With this maneuver complete, they were ready for the public market. And it turned out that the public market was very much ready for them as well. In June of 2019, BridgeBio offered just over 20 million shares at a price of $17 per share. With additional investment from their syndicate, they brought in just over $400M in new capital, making their IPO the largest of the year—and one of the largest biotech IPOs of all time. By the end of 2019, the share price had climbed to over $40, giving BridgeBio a market capitalization of over $4B.

At this point, BridgeBio was approaching $1B of capital raised. But to truly reach scale for their portfolio model, they knew they would need to realize Lo’s original model of tapping into debt financing in addition to equity financing. (Remember, in 2011 there was $1 trillion of corporate debt issued, compared to $41B raised for IPOs.)

Using their original simulations, they made the argument that despite being a pre-revenue biotech company—which is normally an extremely risky investment—their portfolio model gave the company a fundamentally different risk profile. Debt investors ran the models and bought the argument.

In March of 2020, BridgeBio levered up with $550M in debt in the form of a convertible note with a 2.5% interest rate. This is a form of debt where investors are paid interest over time, but the major incentive is the potential for conversion of debt into equity at a premium after a specified period of time. Normally, the term is five years, but BridgeBio was able to negotiate a seven year term to ensure time for more clinical readouts.

Next, BridgeBio raised another convertible note—this time with an eight-year term—for a whopping $750M at a 2.25% interest rate. This officially tipped the scales: by 2021 BridgeBio had raised a multi-billion dollar war chest, with the majority coming in the form of debt rather than equity financing.

Still, Kumar and Stephenson were wary of being undercapitalized to fully test their portfolio theory in the event of initial failure. The first readout for their Phase 3 trial of acoramidis was a month out. If the readout was negative, it could tank their ability to finance the rest of their pipeline. Effectively treating “debt as insurance” against this scenario, they raised $750M in additional debt, with $450M coming up front and $300M delayed until they had clinical readouts.

This was a total historical anomaly for two reasons. First, debt providers aren’t running around issuing massive chunks of capital to clinical-stage biotechs with no products. The ability to raise this debt was a testament to the belief in the fundamentally different risk profile afforded by diversification. Second, all of this lending took place at the absolute peak of the debt market driven by COVID-19.

What does that mean?

The spread of the pandemic distorted the market. Some companies saw massive growth—like video conferencing software and at-home exercise equipment—while other businesses saw customer demand disappear overnight.
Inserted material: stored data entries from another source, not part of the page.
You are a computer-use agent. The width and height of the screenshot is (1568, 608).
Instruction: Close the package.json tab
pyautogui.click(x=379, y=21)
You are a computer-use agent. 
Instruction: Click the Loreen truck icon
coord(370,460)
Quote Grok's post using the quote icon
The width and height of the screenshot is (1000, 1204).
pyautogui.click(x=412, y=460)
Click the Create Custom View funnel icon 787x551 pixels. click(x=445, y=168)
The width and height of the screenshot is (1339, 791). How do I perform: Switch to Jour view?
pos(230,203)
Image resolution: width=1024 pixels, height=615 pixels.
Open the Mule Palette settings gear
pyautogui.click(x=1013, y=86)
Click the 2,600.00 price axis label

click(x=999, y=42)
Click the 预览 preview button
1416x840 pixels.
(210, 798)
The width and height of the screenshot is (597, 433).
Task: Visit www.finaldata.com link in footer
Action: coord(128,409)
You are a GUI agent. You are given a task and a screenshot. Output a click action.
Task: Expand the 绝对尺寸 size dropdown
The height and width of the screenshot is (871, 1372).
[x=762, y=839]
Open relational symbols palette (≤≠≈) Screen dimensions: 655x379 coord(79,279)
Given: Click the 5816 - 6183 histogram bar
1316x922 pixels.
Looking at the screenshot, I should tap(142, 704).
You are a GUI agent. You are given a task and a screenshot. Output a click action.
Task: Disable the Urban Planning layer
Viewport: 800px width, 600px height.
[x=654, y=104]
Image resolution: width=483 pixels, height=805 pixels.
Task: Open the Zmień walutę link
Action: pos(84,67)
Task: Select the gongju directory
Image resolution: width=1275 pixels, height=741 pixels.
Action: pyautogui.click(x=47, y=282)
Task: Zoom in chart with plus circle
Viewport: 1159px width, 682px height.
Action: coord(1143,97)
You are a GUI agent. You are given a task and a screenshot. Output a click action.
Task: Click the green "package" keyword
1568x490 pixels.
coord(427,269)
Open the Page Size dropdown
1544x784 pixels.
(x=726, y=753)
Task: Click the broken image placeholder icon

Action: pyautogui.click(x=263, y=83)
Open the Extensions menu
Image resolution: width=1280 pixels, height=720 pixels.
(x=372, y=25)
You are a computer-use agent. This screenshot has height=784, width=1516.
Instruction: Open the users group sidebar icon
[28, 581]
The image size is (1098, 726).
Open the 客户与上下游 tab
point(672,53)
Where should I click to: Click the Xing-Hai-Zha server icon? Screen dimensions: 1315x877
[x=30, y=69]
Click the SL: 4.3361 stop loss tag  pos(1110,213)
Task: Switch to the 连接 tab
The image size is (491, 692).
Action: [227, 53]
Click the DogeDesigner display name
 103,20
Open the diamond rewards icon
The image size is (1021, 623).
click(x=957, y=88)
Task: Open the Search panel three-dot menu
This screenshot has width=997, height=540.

This type of distortion can lead to massive unemployment and cause big economic issues. So in response, the Federal Reserve slashed interest rates—even more steeply than during the 2008 financial crisis—to effectively make it cheaper to borrow money.

When interest rates are low, “safer” investments like government bonds are far less attractive because of their relatively low yields. So with the big drop, managers of big pools of money were suddenly incentivized to look elsewhere—which ends up moving a lot more money into debt markets.

I’m spelling all of this out to highlight the absolutely incredible timing for BridgeBio.

A company that was predicated on a strategy of raising debt found themselves—almost overnight—in a market with cash sloshing around in search of new opportunities to buy corporate debt. I obviously wasn’t in the room, but you can imagine Kumar and Stephenson hunched over their desks, furiously modeling how to best capitalize on this insane opportunity.

Right after this debt spree, the door swung shut. The Federal Reserve began to aggressively hike rates again and money flowed back into government bonds. But Kumar and Stephenson already had secured over $2B in debt capital to fortify against any hiccups in their clinical progress.

Little did they know that they were in for much more than a small hiccup.

The Acoramidis Saga

In the original simulations of Lo’s megafund strategy, the duration of each trial was observed to have a strong impact on performance—with faster trials delivering better returns. Optimizing for speed, the Phase 3 trial for acoramidis had an unusual structure. The readouts would come in two distinct phases: “Part A” and “Part B.” The first primary endpoint was improvement on a test of how far patients could walk in six minutes after a year on the drug. A year and a half later, the rate of mortality and cardiovascular hospitalizations would be assessed.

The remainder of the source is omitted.